Whatever is congnizable, (seen, heard, felt, tasted and touched) is matter or prakruti. The entire universe, the hell and heaven, body, mind and intellect, the emotions of the mind like raga and krodha, and ego comer under the group of anatma because they are either an object or an objectifiable thing.

Features of anatma

Swami Paramarthananda considers the following as the features of anatma.

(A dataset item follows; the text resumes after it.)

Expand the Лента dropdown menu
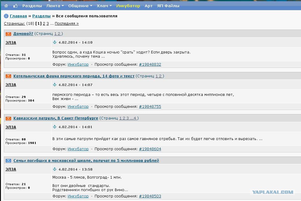This screenshot has width=301, height=201. (55, 6)
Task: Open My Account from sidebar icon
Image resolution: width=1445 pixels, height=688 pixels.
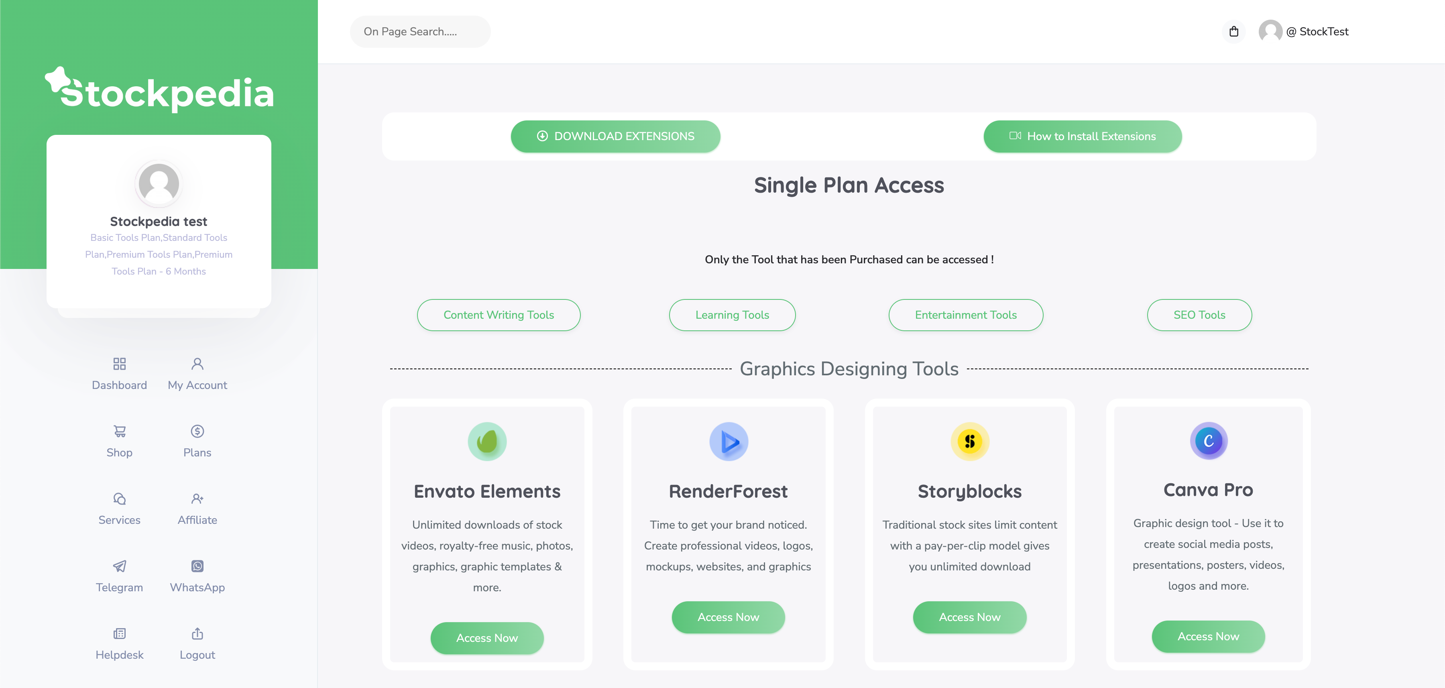Action: coord(197,364)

  1. It is achetana or jada, material in nature.
  2. Anatma is full of attributes or saguna.
  3. It is constantly changing, in a state of flux. So, anatma is saguna, savikara and atma is nirguna and nirvikara. Because of its changing nature, anatma could be in manifest condition or unmanifest condition. (vyakta and avyakta avashta). When you boil the vyakta water, it vaporises and becomes invisible or avyakta or water vapor. The cosmos is also available in manifest state or unmanifest state. The latter is called maya. The manifest matter is called universe and unmanifest matter is called maya.


Features of atma

All the drushyam or the experienced object of the universe presupposes the presence of and experiencer. Who is the experiencer  or Druk? When I see multiple forms and colours there must be something which perceives this. It is the eyes. But the  eyes cannot be perceived. Similarly, we see so many objects or experiences in the world which are objectifyable. It proves that thre must be a subject or experiencer who experiences the objects but he can never become an object. He is ever the subject. He is called atma. The world is insentient but Atma is sentient or consciousness principle. Who is that principle? It is jiva, Atma or self.

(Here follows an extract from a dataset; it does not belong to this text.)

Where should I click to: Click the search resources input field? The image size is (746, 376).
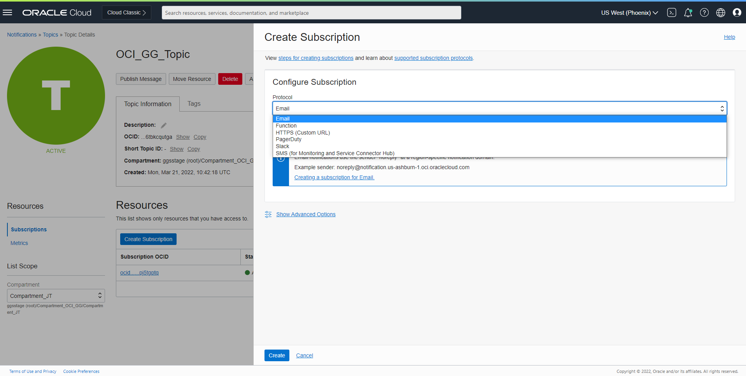tap(311, 13)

Swami Paramarthananda gives 5 points which are the features of Atma.

  1. It is not a part, product or property of the body.
  2. I, the consciousness principle is an independent entity.
  3. I pervade the whole cosmos and enliven the body. So, the body becomes conscious.
  4. Since I am all-pervading I am not limited to the body.
  5. I, the consciousness principle surive the body. The body is transient and subject to birth and death.
  6. When the body dies, the infinite I, will not be available for transaction because I need a medium to operate. That is exactly what happens in sleeping state. The mind and body are not available because they are in rest. But I, the conscious ness is ever present.
  7. The next principle is Atma is achalam or immovable. Like the sky and sunlight. I can move my hand in the space and sunlight but they do not move. Similarly I, the consciousness do not move. I am achalam nitya, sarvagataH, sthanu.
  8. I am indivisible or akhanda like space. The space and light cannot be divided. We can divide earth and water. Atma chaitanya like space and light is akhanda or indivisible.
  9. The atma tatva is uncontaminated. You cannot sully the space or light. You can pollute the air, water and earth but not space.
  10. Consciousness is the support of material universe.

We have covered 2 topics atma and anatma of arjun’s question. These 2 topics in fact cover 3+2 topics which are merged into two topics. The remaining topic is jnyanam.

Krishna has given out 20 subjects of ethics and morality in 13th chapter and a follower of these dharmik qualities becomes eligible to get Atma jnyana.

From the verse 25 to 35 Krishna discusses jnyana prapti and jnyana phalam. Then he concludes the chapter.